──────── Исходный текст
На разломах бетховенских глыб — например, Allegretto из Седьмой симфонии — временами нет-нет, да сверкали, как крупинки кварца, минимальные «красавинские» примеси; слушать было приятно и очень интересно.

Оперный сезон вышел довольно занимательным, разнообразным по стилистике. Каждый из названных режиссеров предлагал свою модель театра. Някрошюс — условно-метафорическую, с «атмосферными» литовскими коннотациями («Макбет» Верди). Стуруа — помпезно-тяжеловесный натуралистичный театр, отсылающий к полузабытым матрицам позднесталинского «большого стиля» («Мазепа»). Замбелло… Впрочем, театральный стиль Франчески Замбелло внятному определению не поддается, ибо лишен сколько-нибудь заметных характеристических черт. Режиссерская индивидуальность Замбелло не так мощна, чтобы выстроить узнаваемый, особенный мир и создать свой, «именной» театр. Можно говорить о «театре Някрошюса» и о «театре Конвичного», но Замбелло — мастеровитый ремесленник, не стремящийся предложить уникальное, выстраданное и выношенное видение мира и собственный театральный язык.

Крупные режиссеры из спектакля в спектакль занимаются выращиванием «второй реальности»; так из сновидения в сновидение кочует небывалый город, со своими площадями, улицами и людьми, обрастая подробностями и деталями. Замбелло таким «строительством» не озабочена; она деловито кроит мизансцены, заботясь о психологическом правдоподобии, и более-менее точно следует либретто, придумывая порой довольно изобретательные «разводки» (как в «Турандот»). Однако в «Огненном ангеле» ее метод буксует. Тут нужен точный исследовательский инструмент, режиссерский скальпель, вскрывающий мистическую подоплеку оперы, обнажающий взаимосвязь различных пластов реальности, прорастающих друг в друга. Требуется специфический театральный прием, спонтанно возникающий из самой плоти оперы Прокофьева; его Замбелло так и не нашла.
────────────────
──────── Сохраненные записи
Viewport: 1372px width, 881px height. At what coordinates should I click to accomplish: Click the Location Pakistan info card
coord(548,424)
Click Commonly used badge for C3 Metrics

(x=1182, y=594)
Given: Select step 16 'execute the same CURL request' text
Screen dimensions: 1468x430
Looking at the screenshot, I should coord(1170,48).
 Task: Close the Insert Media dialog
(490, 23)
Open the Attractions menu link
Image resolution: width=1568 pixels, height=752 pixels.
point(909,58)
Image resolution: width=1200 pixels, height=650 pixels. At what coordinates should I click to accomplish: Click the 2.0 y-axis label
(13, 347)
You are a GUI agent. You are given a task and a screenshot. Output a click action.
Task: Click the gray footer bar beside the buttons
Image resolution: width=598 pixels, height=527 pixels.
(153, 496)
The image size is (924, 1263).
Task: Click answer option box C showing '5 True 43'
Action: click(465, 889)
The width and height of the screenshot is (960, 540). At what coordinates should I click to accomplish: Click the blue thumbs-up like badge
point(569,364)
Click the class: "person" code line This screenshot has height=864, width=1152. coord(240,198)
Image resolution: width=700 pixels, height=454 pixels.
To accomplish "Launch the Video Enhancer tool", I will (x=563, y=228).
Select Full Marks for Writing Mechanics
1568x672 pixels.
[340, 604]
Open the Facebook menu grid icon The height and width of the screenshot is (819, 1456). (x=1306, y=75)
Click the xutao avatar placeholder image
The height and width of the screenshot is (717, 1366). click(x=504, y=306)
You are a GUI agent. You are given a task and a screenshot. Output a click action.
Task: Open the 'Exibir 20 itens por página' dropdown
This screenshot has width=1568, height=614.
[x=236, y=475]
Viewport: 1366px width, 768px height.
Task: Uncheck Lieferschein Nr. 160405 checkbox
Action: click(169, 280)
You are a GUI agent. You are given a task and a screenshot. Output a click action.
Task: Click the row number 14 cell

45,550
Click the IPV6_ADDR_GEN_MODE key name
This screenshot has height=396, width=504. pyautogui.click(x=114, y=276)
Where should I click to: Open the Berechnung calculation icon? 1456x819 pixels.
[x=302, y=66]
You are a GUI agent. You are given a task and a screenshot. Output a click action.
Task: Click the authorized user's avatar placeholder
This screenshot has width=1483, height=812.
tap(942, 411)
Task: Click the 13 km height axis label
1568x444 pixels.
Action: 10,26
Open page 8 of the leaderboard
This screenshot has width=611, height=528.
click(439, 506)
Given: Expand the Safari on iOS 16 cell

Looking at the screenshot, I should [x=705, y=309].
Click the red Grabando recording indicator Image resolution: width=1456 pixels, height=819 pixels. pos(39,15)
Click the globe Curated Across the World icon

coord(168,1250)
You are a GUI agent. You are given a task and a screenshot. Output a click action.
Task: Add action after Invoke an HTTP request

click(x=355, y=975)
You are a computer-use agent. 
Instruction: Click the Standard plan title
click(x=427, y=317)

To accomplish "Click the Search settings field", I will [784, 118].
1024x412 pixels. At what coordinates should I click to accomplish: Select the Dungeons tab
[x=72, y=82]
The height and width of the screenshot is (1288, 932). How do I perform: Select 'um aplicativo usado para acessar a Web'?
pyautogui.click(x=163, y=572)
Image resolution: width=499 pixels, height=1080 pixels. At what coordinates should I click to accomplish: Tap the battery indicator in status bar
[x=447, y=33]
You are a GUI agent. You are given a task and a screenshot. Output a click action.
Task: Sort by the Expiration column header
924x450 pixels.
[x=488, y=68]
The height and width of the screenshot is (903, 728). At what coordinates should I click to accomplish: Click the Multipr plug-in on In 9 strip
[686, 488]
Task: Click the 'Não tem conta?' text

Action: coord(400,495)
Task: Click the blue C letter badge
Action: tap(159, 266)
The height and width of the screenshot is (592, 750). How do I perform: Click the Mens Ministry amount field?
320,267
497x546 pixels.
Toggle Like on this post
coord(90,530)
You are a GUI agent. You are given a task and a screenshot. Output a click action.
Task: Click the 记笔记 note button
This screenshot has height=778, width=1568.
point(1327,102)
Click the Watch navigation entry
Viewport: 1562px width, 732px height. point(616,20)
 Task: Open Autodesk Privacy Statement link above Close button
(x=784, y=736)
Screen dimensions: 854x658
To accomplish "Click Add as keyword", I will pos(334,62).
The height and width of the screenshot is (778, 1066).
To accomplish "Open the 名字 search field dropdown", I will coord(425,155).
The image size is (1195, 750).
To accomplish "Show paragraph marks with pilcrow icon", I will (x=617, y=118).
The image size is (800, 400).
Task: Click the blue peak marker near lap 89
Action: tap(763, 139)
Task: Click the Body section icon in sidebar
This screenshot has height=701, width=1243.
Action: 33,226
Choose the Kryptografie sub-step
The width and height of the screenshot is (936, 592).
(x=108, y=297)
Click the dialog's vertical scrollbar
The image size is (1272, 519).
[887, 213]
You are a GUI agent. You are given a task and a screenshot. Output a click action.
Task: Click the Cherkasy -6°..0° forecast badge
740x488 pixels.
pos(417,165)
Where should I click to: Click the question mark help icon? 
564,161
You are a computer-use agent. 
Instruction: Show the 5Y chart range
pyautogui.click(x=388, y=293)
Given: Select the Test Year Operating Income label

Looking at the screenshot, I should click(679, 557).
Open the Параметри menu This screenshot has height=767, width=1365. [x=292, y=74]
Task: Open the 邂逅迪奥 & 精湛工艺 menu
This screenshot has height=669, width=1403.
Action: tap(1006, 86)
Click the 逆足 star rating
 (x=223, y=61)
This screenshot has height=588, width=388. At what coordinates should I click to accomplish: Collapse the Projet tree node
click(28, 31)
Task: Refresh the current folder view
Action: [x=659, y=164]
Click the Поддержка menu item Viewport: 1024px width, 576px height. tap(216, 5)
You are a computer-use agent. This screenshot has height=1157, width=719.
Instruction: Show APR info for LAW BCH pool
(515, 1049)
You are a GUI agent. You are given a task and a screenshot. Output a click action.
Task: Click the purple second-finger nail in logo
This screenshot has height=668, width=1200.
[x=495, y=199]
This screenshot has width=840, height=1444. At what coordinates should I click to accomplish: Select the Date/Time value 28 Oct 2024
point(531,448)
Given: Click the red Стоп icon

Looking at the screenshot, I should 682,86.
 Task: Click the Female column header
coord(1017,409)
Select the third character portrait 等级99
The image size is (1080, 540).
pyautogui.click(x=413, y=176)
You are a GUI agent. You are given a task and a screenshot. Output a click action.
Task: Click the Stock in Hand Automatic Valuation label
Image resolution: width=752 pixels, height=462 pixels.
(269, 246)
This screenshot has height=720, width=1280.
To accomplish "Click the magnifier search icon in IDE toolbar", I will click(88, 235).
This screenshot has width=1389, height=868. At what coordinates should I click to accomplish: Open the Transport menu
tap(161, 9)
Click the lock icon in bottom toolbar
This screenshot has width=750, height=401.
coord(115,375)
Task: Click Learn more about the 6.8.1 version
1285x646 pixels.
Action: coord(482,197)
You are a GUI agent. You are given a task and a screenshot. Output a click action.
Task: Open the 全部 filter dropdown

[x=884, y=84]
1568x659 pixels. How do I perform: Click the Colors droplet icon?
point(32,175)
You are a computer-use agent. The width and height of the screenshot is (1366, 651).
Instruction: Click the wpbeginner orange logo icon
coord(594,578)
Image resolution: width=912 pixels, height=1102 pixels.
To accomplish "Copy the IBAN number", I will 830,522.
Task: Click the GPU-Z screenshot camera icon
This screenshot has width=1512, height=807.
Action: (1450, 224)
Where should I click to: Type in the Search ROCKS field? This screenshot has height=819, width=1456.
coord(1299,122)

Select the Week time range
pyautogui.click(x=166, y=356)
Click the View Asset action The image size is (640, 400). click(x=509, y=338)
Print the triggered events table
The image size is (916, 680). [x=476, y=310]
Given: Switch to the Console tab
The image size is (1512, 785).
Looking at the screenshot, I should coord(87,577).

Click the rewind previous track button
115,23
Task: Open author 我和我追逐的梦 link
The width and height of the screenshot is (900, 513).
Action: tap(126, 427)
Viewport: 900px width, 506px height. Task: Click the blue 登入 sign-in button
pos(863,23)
────────────────
[Задания]:
A) Какую модель театра, согласно тексту об оперном сезоне, предлагал Стуруа?
B) Почему, судя по тексту об оперном сезоне, театральный стиль Франчески Замбелло не поддается внятному определению?
C) Скопируйте из текста об оперном сезоне фрагмент от слов "На разломах бетховенских глыб —" до слов "приятно и очень интересно." включительно.
Этот материал стоит особняком и с текстом не связан.

[Ответы]:
A) Помпезно-тяжеловесный натуралистичный театр, отсылающий к полузабытым матрицам позднесталинского «большого стиля» («Мазепа»).

B) Ее стиль лишен сколько-нибудь заметных характеристических черт. Режиссерская индивидуальность Замбелло недостаточно мощна, чтобы выстроить узнаваемый, особенный мир и создать свой, «именной» театр.

C)
На разломах бетховенских глыб — например, Allegretto из Седьмой симфонии — временами нет-нет, да сверкали, как крупинки кварца, минимальные «красавинские» примеси; слушать было приятно и очень интересно.